Break off one of the ends of a toothpick and fold it over so that you have a blunt end. You're going to push the blunt end into the tip of the wick, and then, using the toothpick, force the wick through the cork. It takes some patience and monkeyin' with, but it's not impossible.
Step 5: Add the Oil
I used lamp oil, but in theory, I suppose you could use kerosene or citronella oil if you wanted to.
Well, I decided that I didn't want to waste a bunch of lamp oil just to fill the wine bottle. So I thought, "Hey! Oil floats on water, right?" You see where this is going.
Put your cork and wick into the bottle to get a feel for how far down the wick is going. You can make a mark with a sharpie if you'd like, but I opted out on this. Now that you have a basic idea of where your wick reaches, fill the bottle up with water to about 3/4-inch below the point that the wick reaches. Now pour oil on top of that, and put in your wick!
Step 6: Light 'er Up!
Let your lamp sit for a few minutes so that the wick can soak up some fuel.

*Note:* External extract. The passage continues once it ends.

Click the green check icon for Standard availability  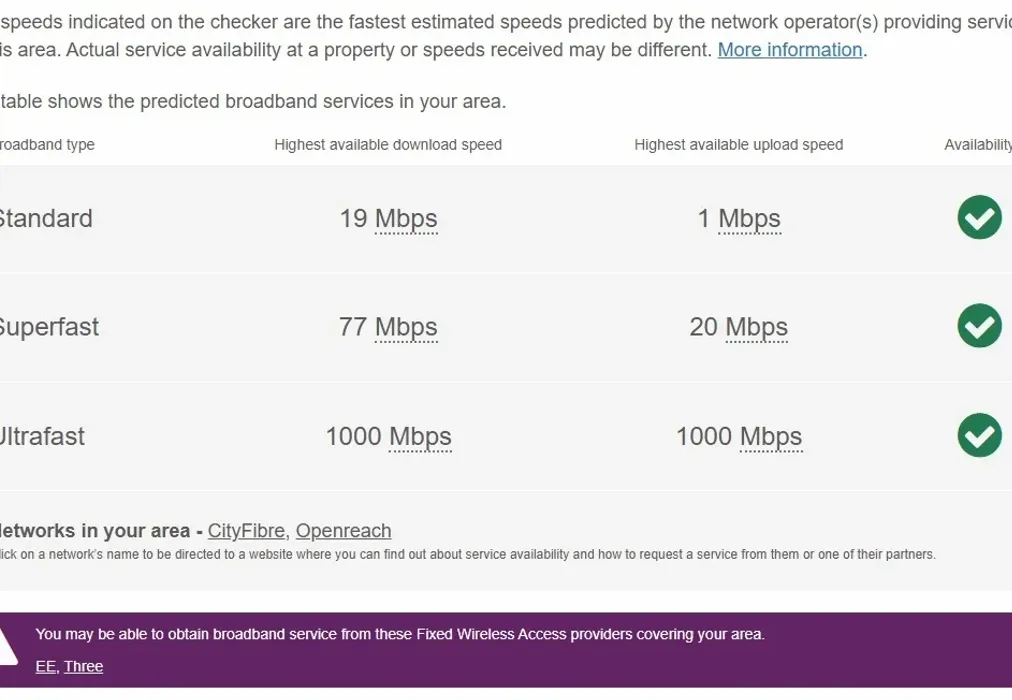tap(979, 217)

Once it's sat for long enough, use a lighter or match to light the wick.
If it's not lighting, blow it out (just in case there's an "invisible" flame) and press it with your fingers to see if it's damp. You may need to wait a few more seconds for it to completely soak up fuel.
If it did light, congratulations! Make sure the guests at your next fancy dinner party know that this is ChardonNAY, as in don't drink this, please.
Sunshineglass made it!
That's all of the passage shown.